• [TEKS YANG DISEDIAKAN]:
###

Thursday, March 5, 2020

Sesuatu di Balik Dinding (Jogja)


Terkadang suara misterius dan terdengar aneh bisa menjadi sebuah pertanda dan peringatan kepada kita semua. Bagi yang berjiwa pemberani dan kuat imannya, hal seperti itu tidak akan menjadi masalah untuk dihadapinya. Namun bagi yang berjiwa penakut, hal semacam itu bisa menjadi cobaan yang berat untuk ditanganinya. 

Ada sebuah kisah yang terjadi belum lama ini, yaitu di penghujung tahun 2010 yang lalu. Kebetulan yang mengalaminya adalah kerabatku sendiri yang bernama Wawan dan tinggal di wilayah Yogyakarta sebelah selatan, tepatnya di Gunungkidul. Kisah tersebut adalah tentang pengalaman misteri yang dialaminya yaitu tentang bunyi cakaran di dinding rumah. 

Dan berikut ini adalah kisah selengkapnya sebagaimana diceritakan oleh Wawan.

Wawan Kurniawan lahir di sebuah daerah di kota Klaten, yaitu di Polanharjo. Namun dia sudah lama menetap di kota kelahiran ibunya yaitu di Semin, Gunungkidul. Dalam kesehariannya, oleh teman-temannya, Wawan biasa dipanggil dengan julukan Spiderman. Wawan sendiri tidak paham kenapa bisa dipanggil Spiderman, tapi karena panggilan ini muncul dari teman-temannya, jadi ya dia terima saja. 

Di sini Wawan hendak menceritakan pengalaman yang benar-benar terjadi kepada dirinya dan kisah ini bukanlah rekaan semata. Hanya Allah saja yang tahu betapa ciutnya hati Wawan pada saat peristiwa itu terjadi.

Kisah ini terjadi pada penghujung tahun 2010 yang lalu, waktu itu Wawan masih kuliah di semester empat di sebuah perguruan tinggi swasta di kota Surakarta. 

Ketika libur panjang, Wawan menghabiskan waktu dengan pulang ke rumah membantu kedua orang tuanya bertani di sawah. Di suatu petang, kalau tidak salah pada pukul 05.30 lebih, Wawan menemani adiknya, Bambang, yang berumur 5 tahun bersepeda di sekeliling rumah, adiknya ini sebenarnya sudah pandai mengayuh sepedanya, tapi ibu Wawan melarangnya bersepeda sendirian tanpa ada yang menemaninya. 

Rumah tempat tinggal keluarga Wawan adalah rumah kampung, yang biasanya berukuran sangat besar dan halamannya juga luas. Keluarga Wawan sendiri hanya menempati sebagian atau separuh saja dari rumah kampung tersebut, yaitu hanya bagian depan saja. Sedangkan separuh rumah bagian belakang yang sebelumnya ditempati oleh almarhum kakek dan neneknya, kini sudah lama dibiarkan kosong tidak ada yang menempati.

###

• [INFORMASI YANG DIBERIKAN]:
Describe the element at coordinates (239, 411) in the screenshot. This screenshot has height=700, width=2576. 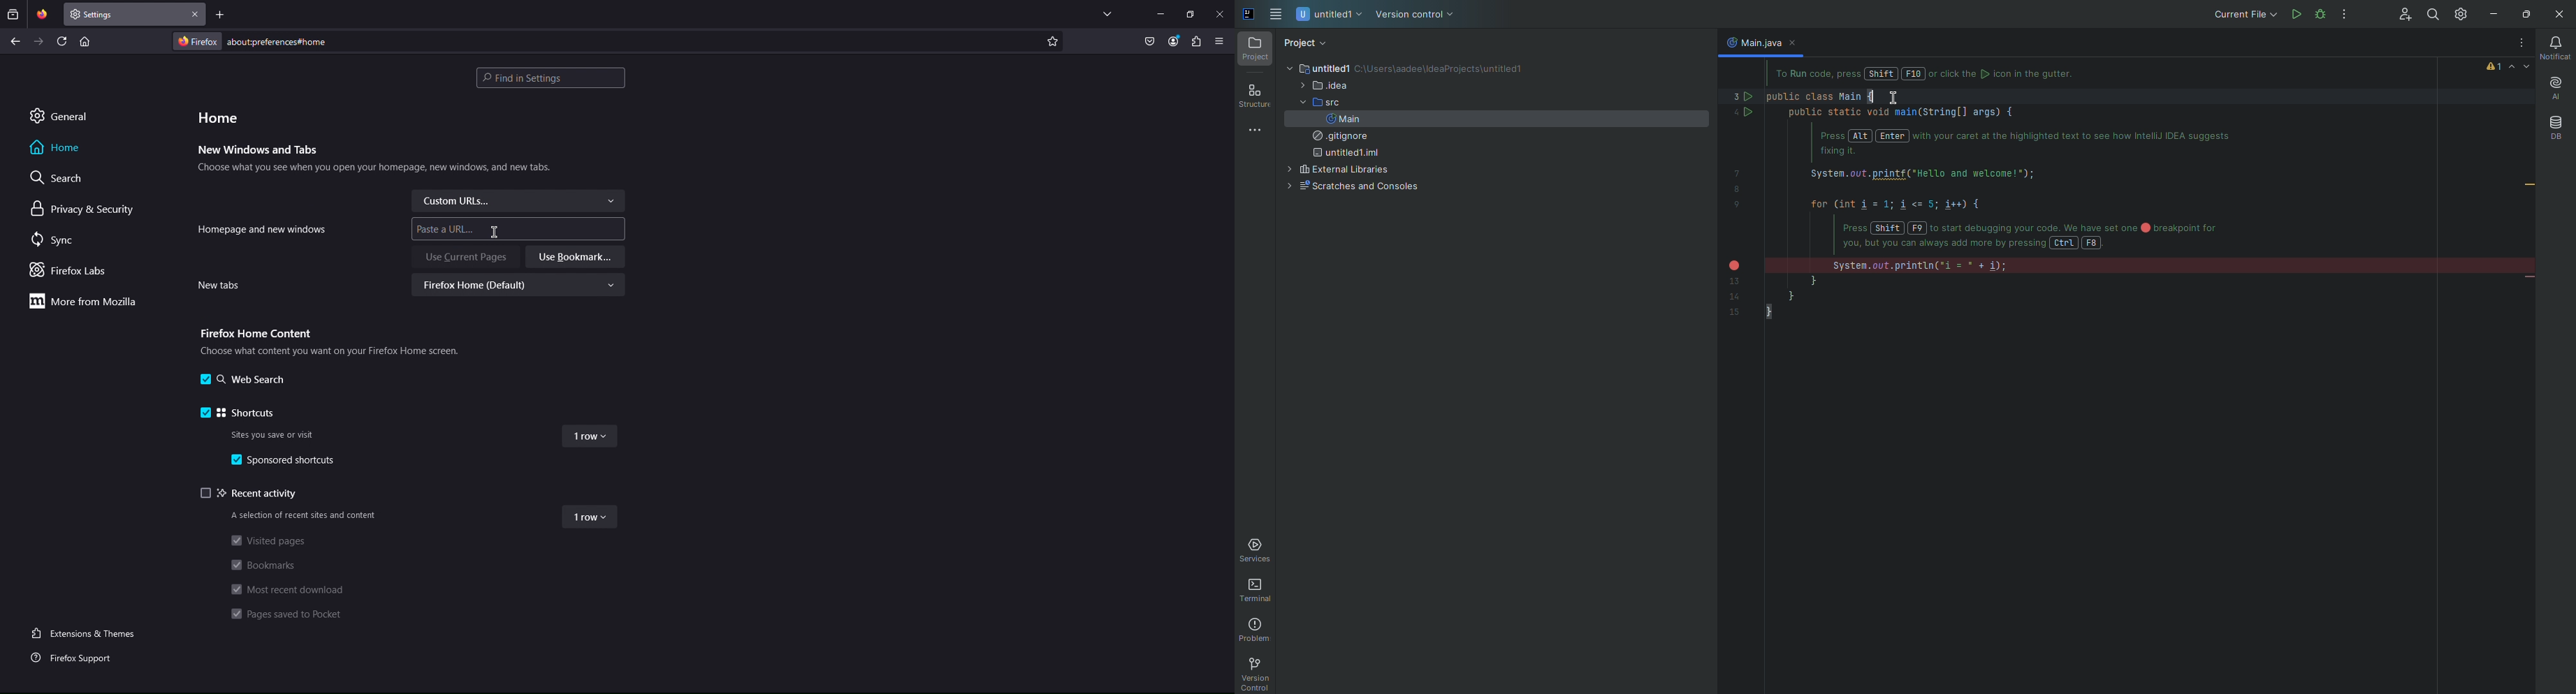
I see `Shortcuts` at that location.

###

• [SOAL A]: Ubah paragraf dalam kisah tentang bunyi cakaran di dinding yang diawali "Rumah tempat tinggal keluarga Wawan" menjadi daftar singkat yang memuat fakta-fakta utamanya.
• [SOAL B]: Menurut kisah tentang bunyi cakaran di dinding, dengan julukan apa teman-teman Wawan biasa memanggilnya?
• [SOAL C]: Teruskan kisah tentang bunyi cakaran di dinding mulai dari kalimat sesudah bagian terakhir yang ditampilkan.

• [JAWABAN A]:
- Rumah keluarga Wawan adalah rumah kampung yang biasanya berukuran sangat besar dengan halaman yang luas.
- Keluarga Wawan hanya menempati separuh rumah, yaitu bagian depan.
- Separuh bagian belakang dulu ditempati almarhum kakek dan nenek Wawan.
- Bagian belakang itu kini sudah lama dibiarkan kosong.

• [JAWABAN B]: Spiderman.

• [JAWABAN C]:
Saudara-saudara ibu Wawan tidak ada yang mau menempatinya karena mereka harus tinggal bersama keluarga mereka di lain desa.

Ketika Wawan sedang menemani Bambang bersepeda, Wawan memang membawa kunci rumah belakang karena ibunya menyuruhnya membersihkan bagian dalamnya pada hari itu. Ketika Wawan melihat adiknya bersepeda, Wawan merasa sungguh gembira karena adiknya tumbuh semakin besar dan semakin pandai saja. Setelah itu Wawan berkata kepada Bambang, adiknya, bahwa ia hendak masuk dahulu untuk membersihkan rumah belakang.

“Bambang jangan bersepeda terlalu kencang ya, nanti jatuh.” begitu pesan Wawan kepada adiknya sebelum masuk ke rumah belakang.

Adiknya hanya mengangguk. Ketika Wawan masuk ke dalam rumah tersebut, memang sangat kotor dan berdebu. Tetapi saat itu Wawan tidak langsung membersihkannya karena ia merasa sangat kelelahan setelah hampir seharian berada di sawah. Wawan langsung merebahkan badannya di atas kasur di sebuah kamar yang terletak paling belakang di rumah itu.

Entah bagaimana, Wawan tertidur di situ dan ketika Wawan terbangun, ternyata hari sudah gelap, sudah malam. Wawan sadar ketika ayahnya membuka pintu kamarnya, karena hanya pintu kamar ayahnya yang bisa dilalui untuk menuju ke bagian rumah belakang. Perlu diketahui, lorong tengah yang menghubungkan jalan tembus antara rumah depan dan rumah belakang telah lama ditutup. Jadi hanya bisa masuk melalui kamar ayah Wawan.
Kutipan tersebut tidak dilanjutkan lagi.